Le 6 septembre 1363 il reçut de son père le duché de Bourgogne à titre d'apanage réversible à la couronne faute d'héritiers mâles. Plus tard, après la mort du roi Jean, Charles V confirma cette donation par lettres du 2 juin 1364. Au commencement de cette année 1364 la guerre avait éclaté entre les Bourguignons et les Francs-Comtois, Philippe le Hardi envahit la partie de la Franche-Comté qui touchait à la vallée de la Saône; mais il fut obligé de rétrograder, car, comme il avait dû dégarnir de troupes les places fortes de son duché, l'audace des Compagnies s'en était accrue.

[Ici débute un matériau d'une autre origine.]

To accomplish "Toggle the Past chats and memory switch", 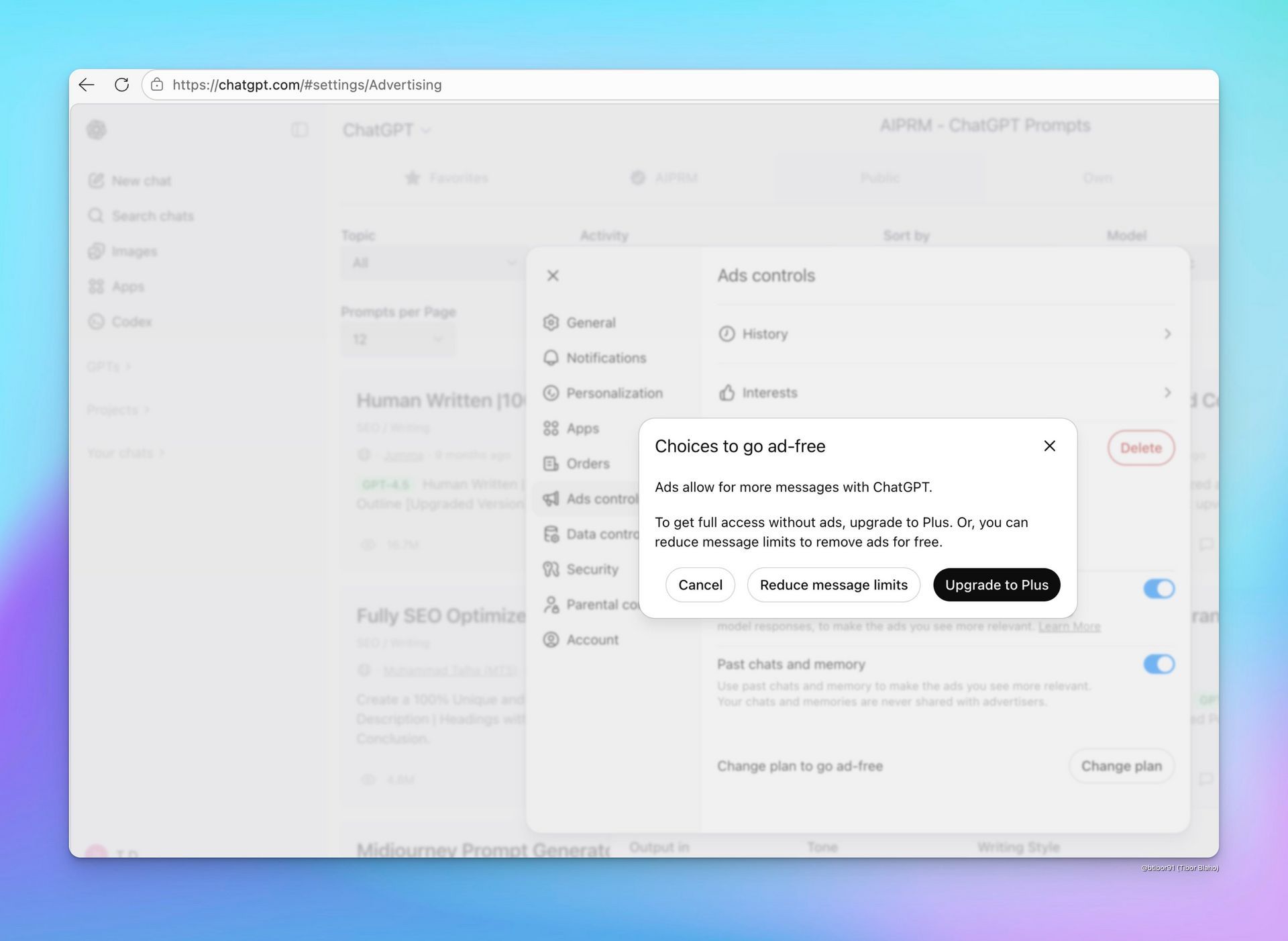I will 1159,664.
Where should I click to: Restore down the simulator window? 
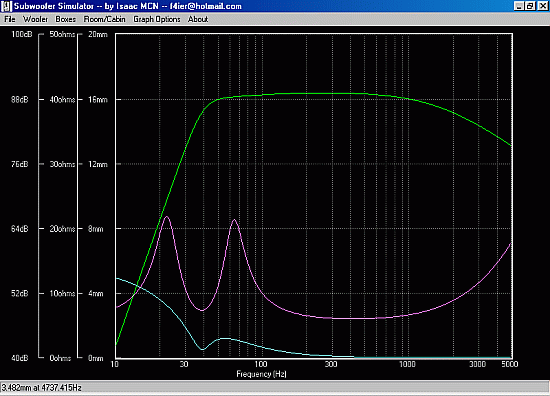click(x=530, y=6)
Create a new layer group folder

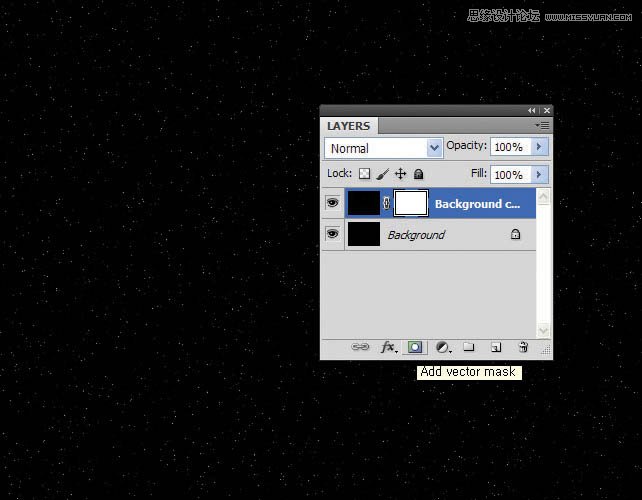pyautogui.click(x=469, y=347)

Une bande avait pénétré jusqu'à Grandchamp, dans le Châtillonnais. Le duc de Bourgogne vint lui-même reprendre cette place. Le 12 février il apprit que les Bretons et les Gascons de La Charité-sur-Loire avaient décidé de prendre Châtillon-sur-Seine. Le Châlonnais était menacé par un routier nommé Guillamput qui parvint à pénétrer jusque dans la basse-cour du château ducal d'Argilly. Malgré tant de dangers qui menaçaient la Bourgogne. Philippe le Hardi quitta son duché emmenant avec lui l'élite de ses hommes d'armes pour aider le dauphin contre le roi de Navarre. Après la mort du roi Jean, Charles V, comme on l'a dit plus haut, confirma son frère dans la possession du duché de Bourgogne. Celui-ci stipula qu'en cas d'éviction totale ou partielle il reprendrait le duché de Touraine, qu'il toucherait dans son fief le reliquat à percevoir des aides pour la rançon du roi Jean, qu'à son titre ducal il ajouterait celui de lieutenant du roi de France des villes et diocèses de Lyon, d'Autun, de Mâcon, de Chalon, ainsi que dans tout le duché de Bourgogne. 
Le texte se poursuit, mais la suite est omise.